2. Where an inaccuracy is discovered after a disclosure has been made, it will be the responsibility of the party discovering the inaccuracy, to bring this to the notice of the data owner who should notify all recipients of the correction.
3. To meet this responsibility, partners will maintain records that indicate a disclosure has been made and to inform recipients if they become aware of any inaccuracies, which may either prejudice or detrimentally affect the rights and freedoms of the data subject or individual.
4. Material amendments ONLY (i.e. significant to the nature of the request) require notification on a cross-referenced disclosure document.
5. The responsibility on the discloser will continue for a period of two months after the date of the original disclosure. If the requester is still using that data after the two-month period, he/she shall obtain confirmation of the accuracy of the data, if required.
10. Retention of Data
The data should be retained for as long as necessary with regard to the purpose for which it was collected and shared, with regard to any recognised retention periods for such data.
11. Security of Data
1. Each partner must ensure they have appropriate security arrangements in place and take all reasonable steps to adequately protect the data from both a technological and physical point of view. This must include security of computer data, manual files and all forms of transfers of data between partners. Each partner must state:
i) Who can access what information
ii) Who makes disclosure decisions
iii) How data is transmitted
iv) Where data/information is stored
v) How requests for data disclosure are recorded
12. Data Subject Requests
Partners will follow their own organisational procedures for handling requests for individual access to information. If that information is identified as shared, or belonging to another partner organisation, it will be your responsibility to contact the data owner. The data owner should be contacted via the nominated contact person to determine whether they wish to claim an exemption to withhold the information under the provisions of the Data Protection Act
13. Freedom of Information
Requests for personal information under the Freedom of Information Act will be dealt with under the amended ‘subject access’ provisions of the Data Protection Act. Any other requests made under the Freedom of Information Act should be dealt with in accordance to each partner’s organisational procedures. See also Section 21 regarding the publication of this protocol and Appendix 3.
14. Complaints
1. Any complaints will be brought to the attention of the nominated officer of the relevant partner(s) and will be dealt with in accordance with their organisation’s internal complaint procedures.

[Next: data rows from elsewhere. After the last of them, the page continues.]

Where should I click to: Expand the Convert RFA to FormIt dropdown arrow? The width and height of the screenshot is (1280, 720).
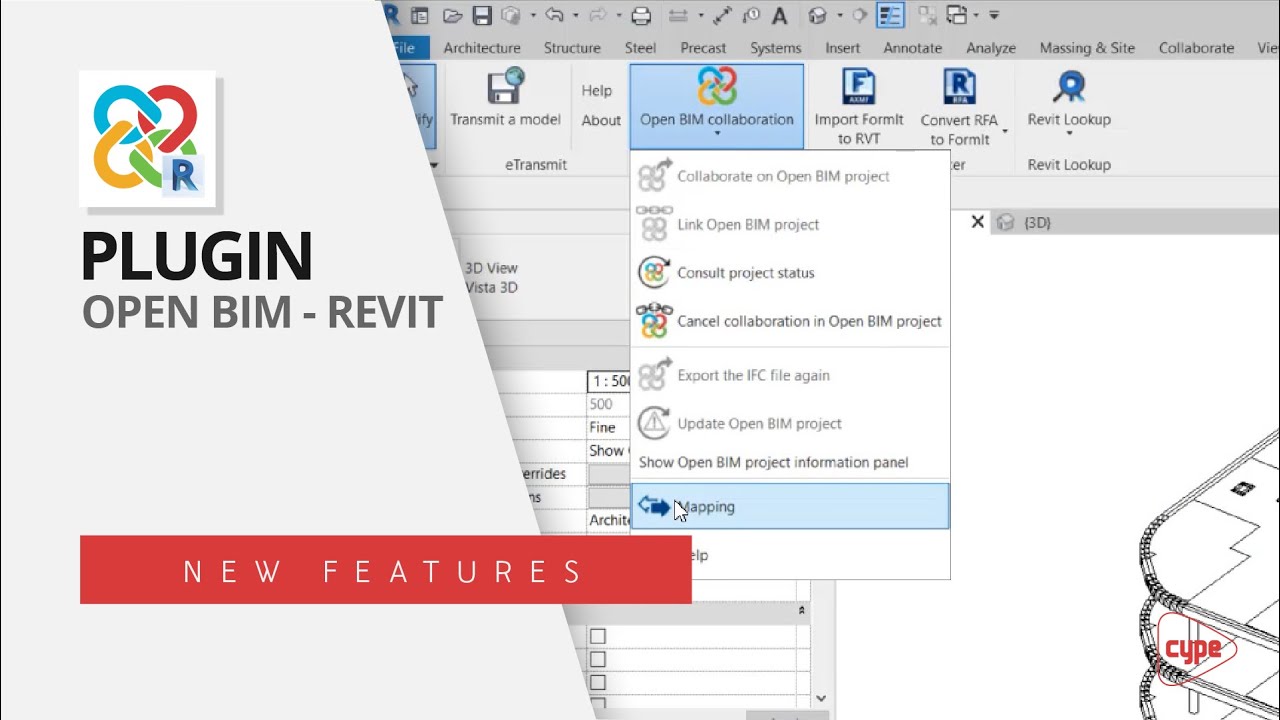[1005, 131]
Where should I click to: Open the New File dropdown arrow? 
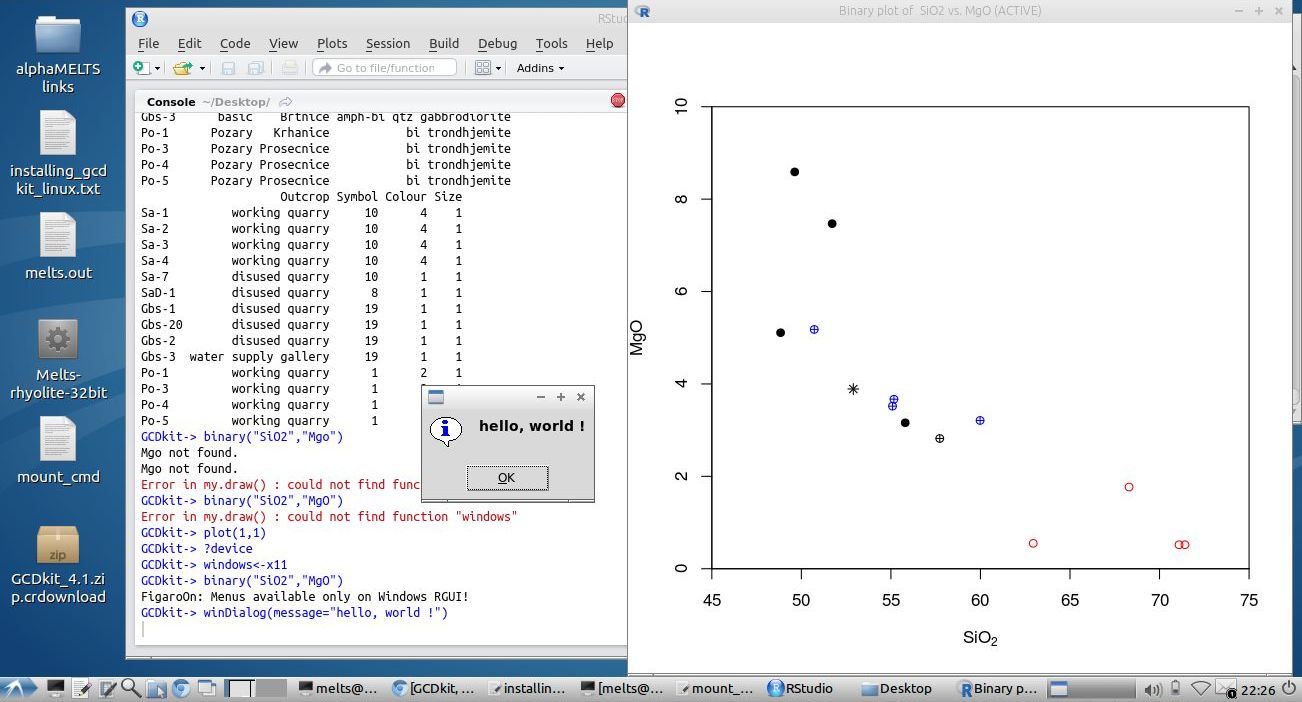(x=158, y=68)

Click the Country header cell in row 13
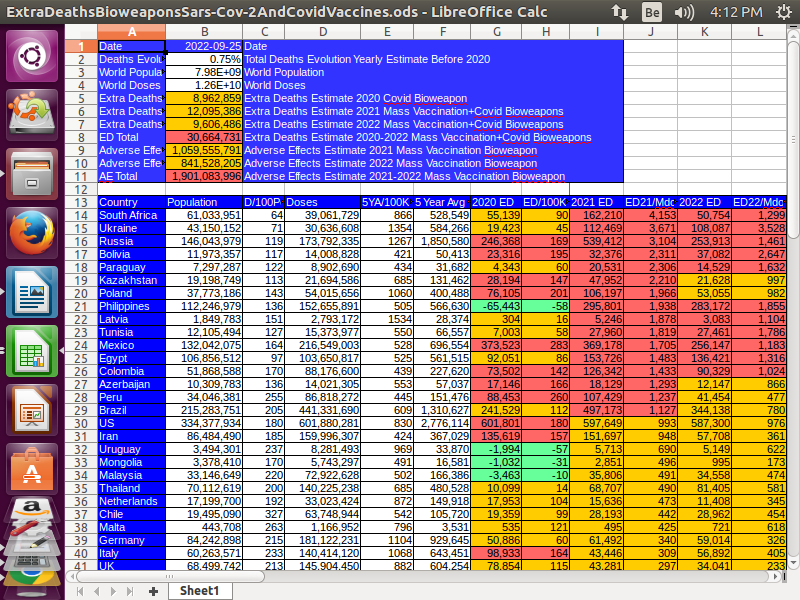[x=131, y=202]
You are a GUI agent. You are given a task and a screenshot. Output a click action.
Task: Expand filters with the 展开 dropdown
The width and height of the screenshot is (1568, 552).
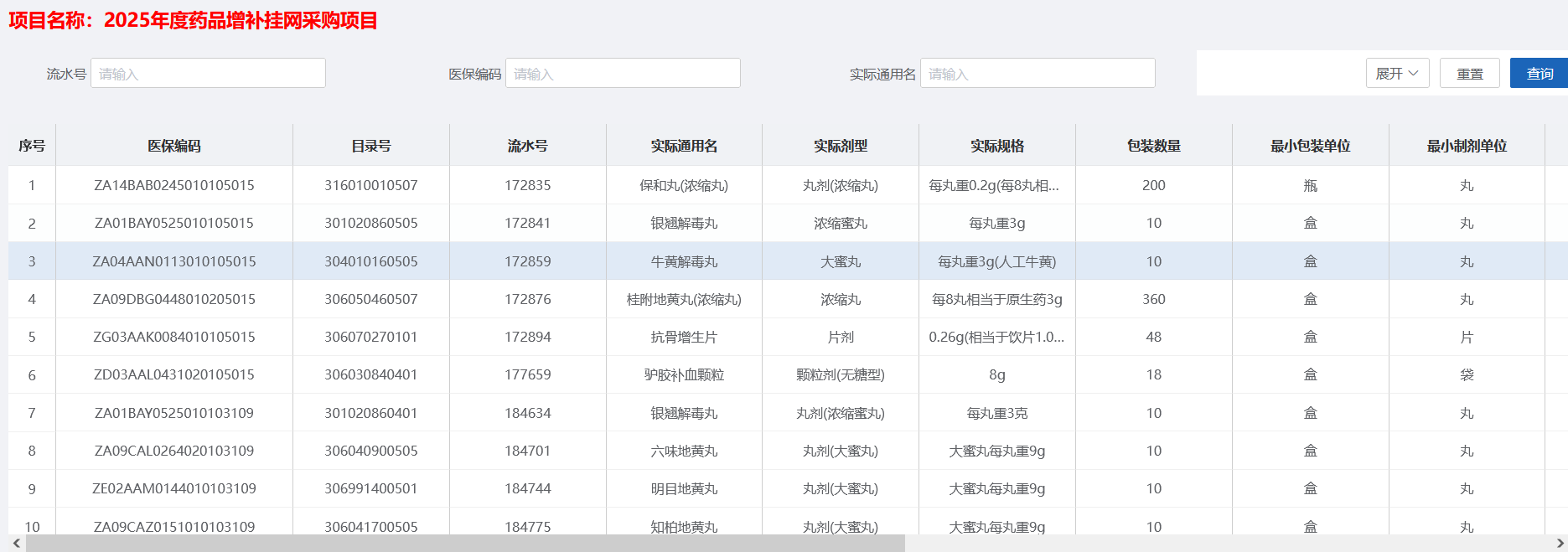point(1397,74)
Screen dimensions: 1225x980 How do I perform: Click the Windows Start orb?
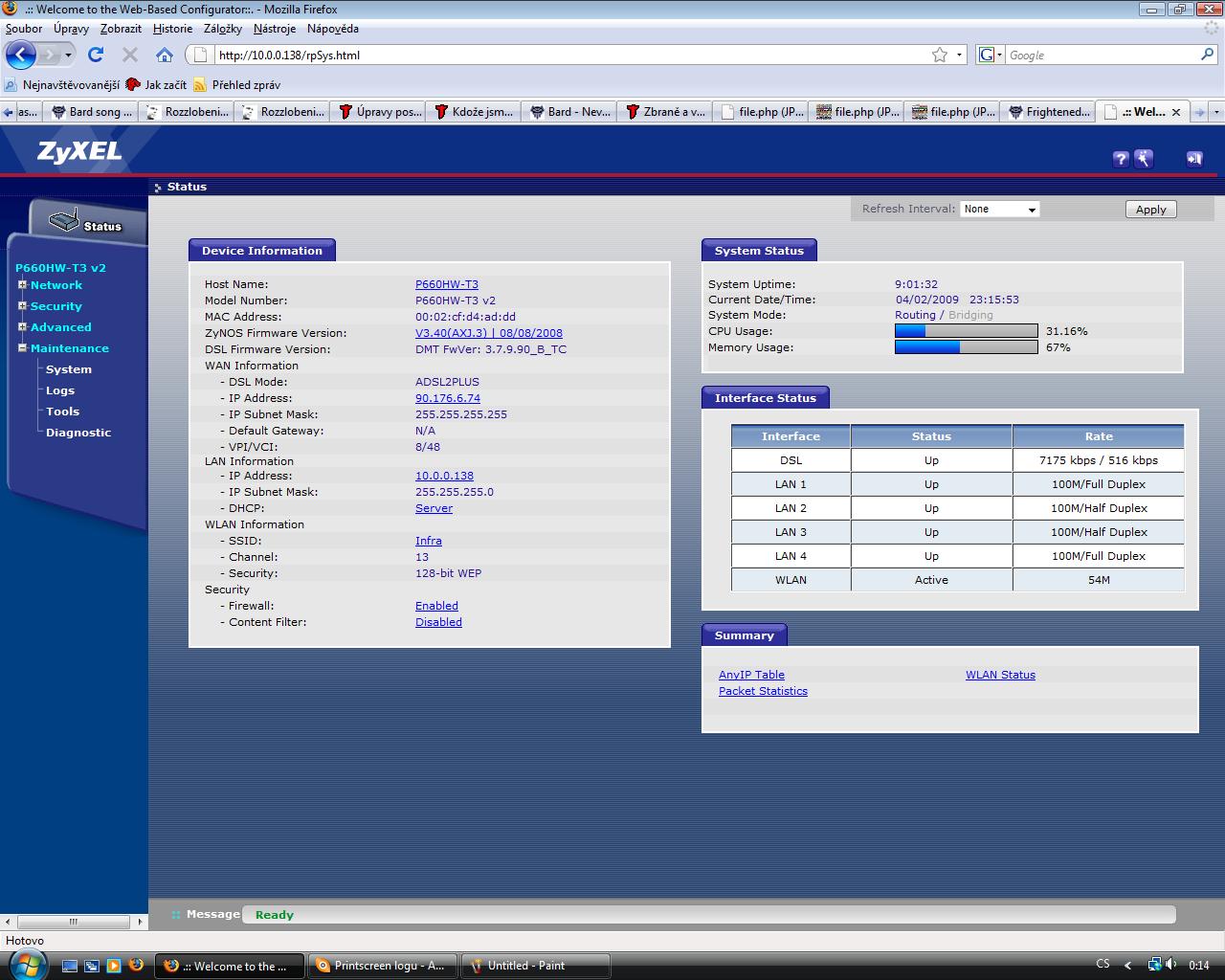(x=26, y=965)
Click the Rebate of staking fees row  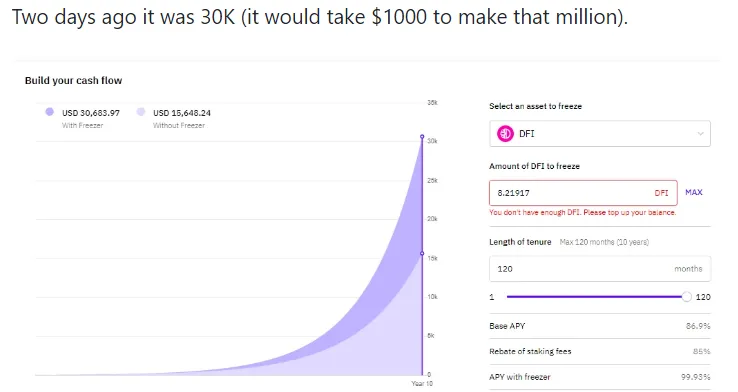pos(600,351)
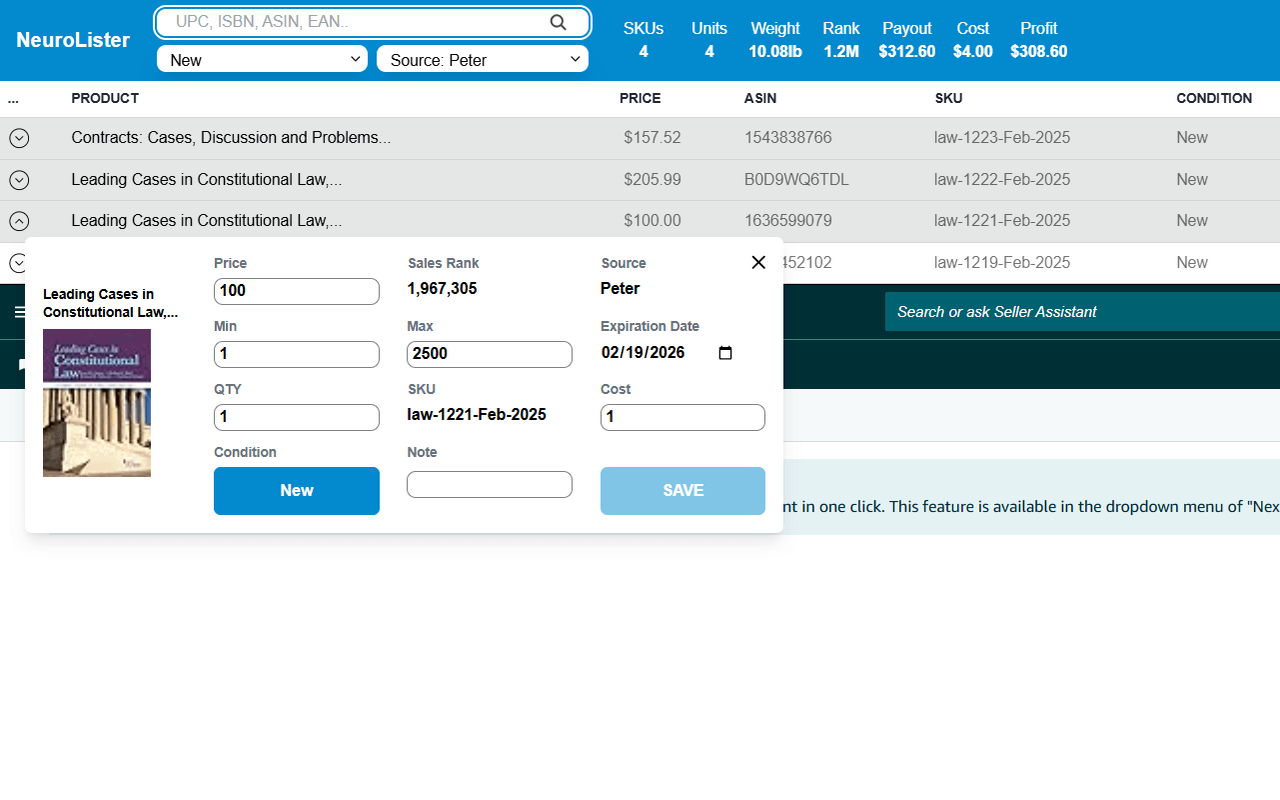This screenshot has width=1280, height=800.
Task: Click the Constitutional Law book cover thumbnail
Action: coord(97,403)
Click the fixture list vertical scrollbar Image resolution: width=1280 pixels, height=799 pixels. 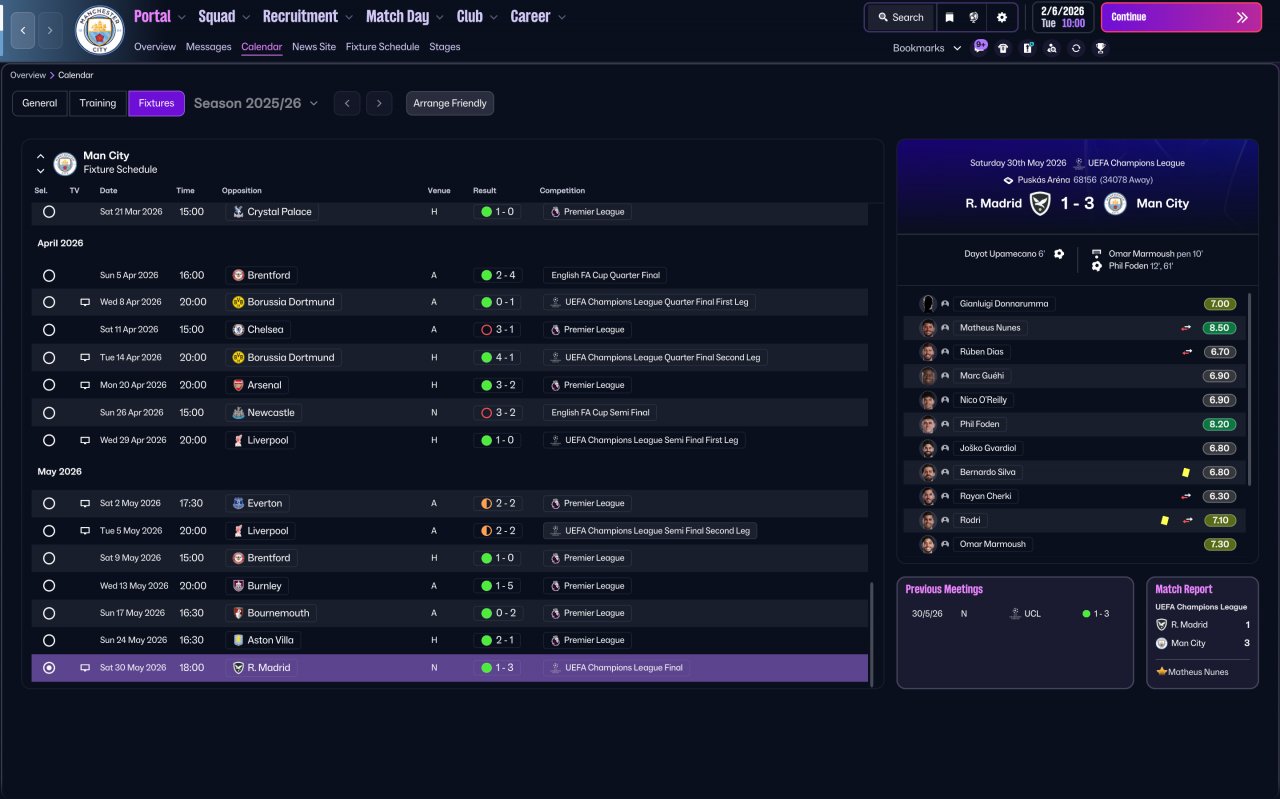(x=872, y=634)
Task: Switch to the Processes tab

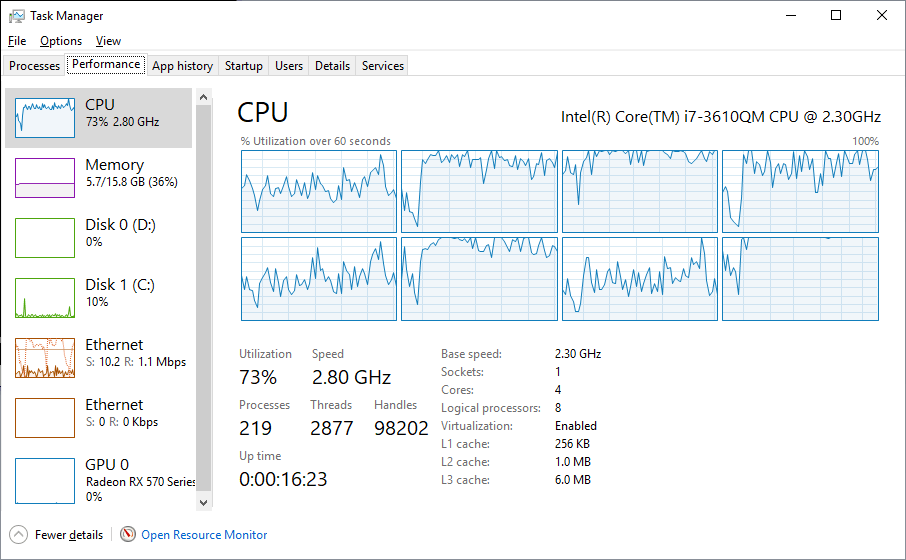Action: click(x=35, y=66)
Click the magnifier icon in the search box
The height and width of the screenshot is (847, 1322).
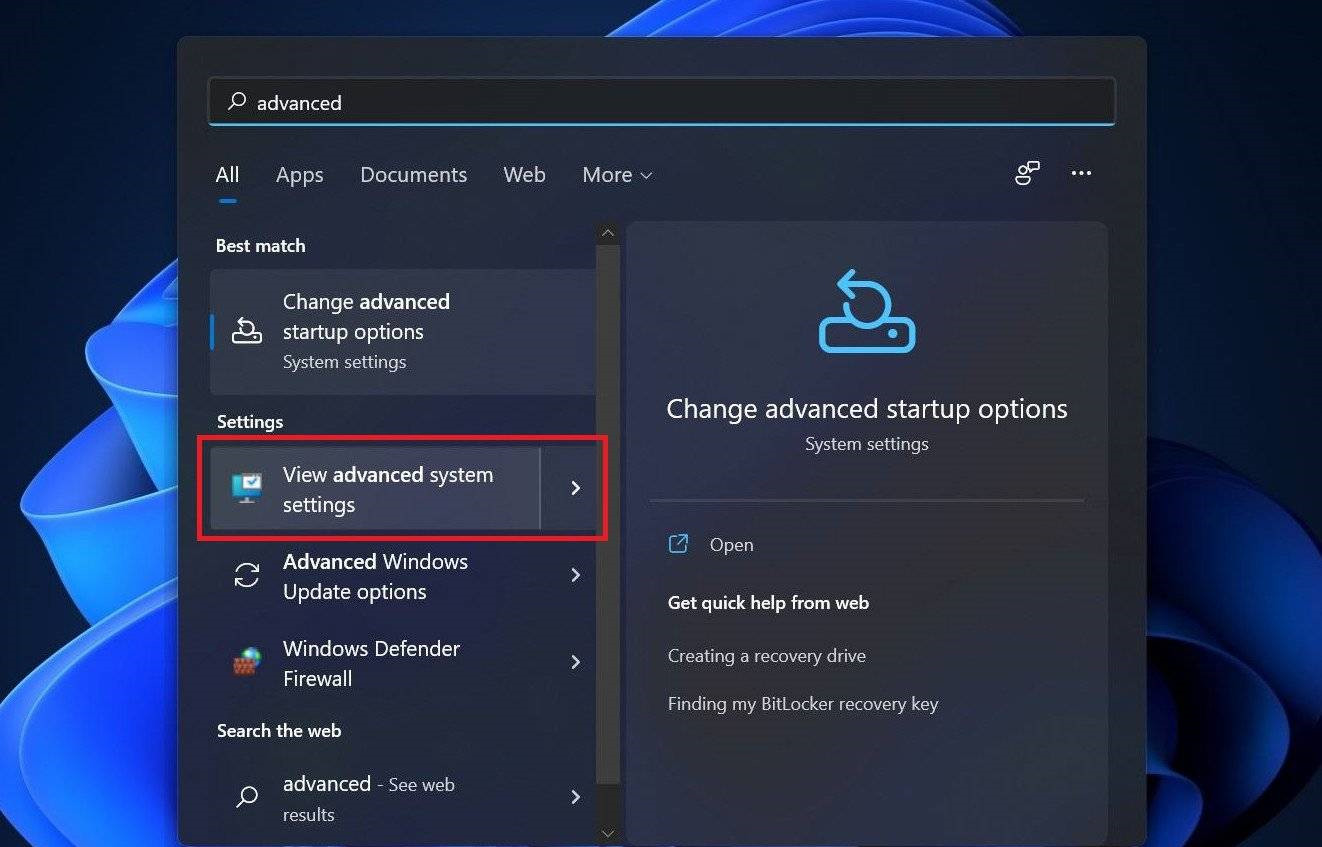tap(236, 101)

2. Partners will keep each other informed of developments following receipt of a complaint, where relevant.
15. Training
Each partner is responsible for ensuring that appropriate members of staff are adequately trained in respect of all matters covered in this protocol.
16. Confidentiality
1. Each partner organisation shall at all times keep confidential, all personal data supplied pursuant to this Protocol. This clause shall survive termination of the agreement or the withdrawal of or removal of any partner.
2. Any publication of data supplied pursuant to this agreement will not identify any individual.
17. Compliance and Good Practice
Any further guidance or codes of practice should be distributed via the Protocol holder for consideration and possible attachment to this Protocol.
18. Indemnity
See Appendix 4
19. Publication
This Protocol is published by Bristol Domestic Violence and Abuse Strategy Group and is available on the Bristol Domestic Abuse Forum website www.bdaf.org.uk.
20. Non Discriminatory Clause
Whilst ensuring its compliance with Article 14 of the European Convention on Human Rights (ECHR) 1998, there will be no discrimination to any person irrespective of their gender, sexual orientation, race, colour, language, religion, political or other opinion, national or social origin, association with a national minority, property, birth or other status.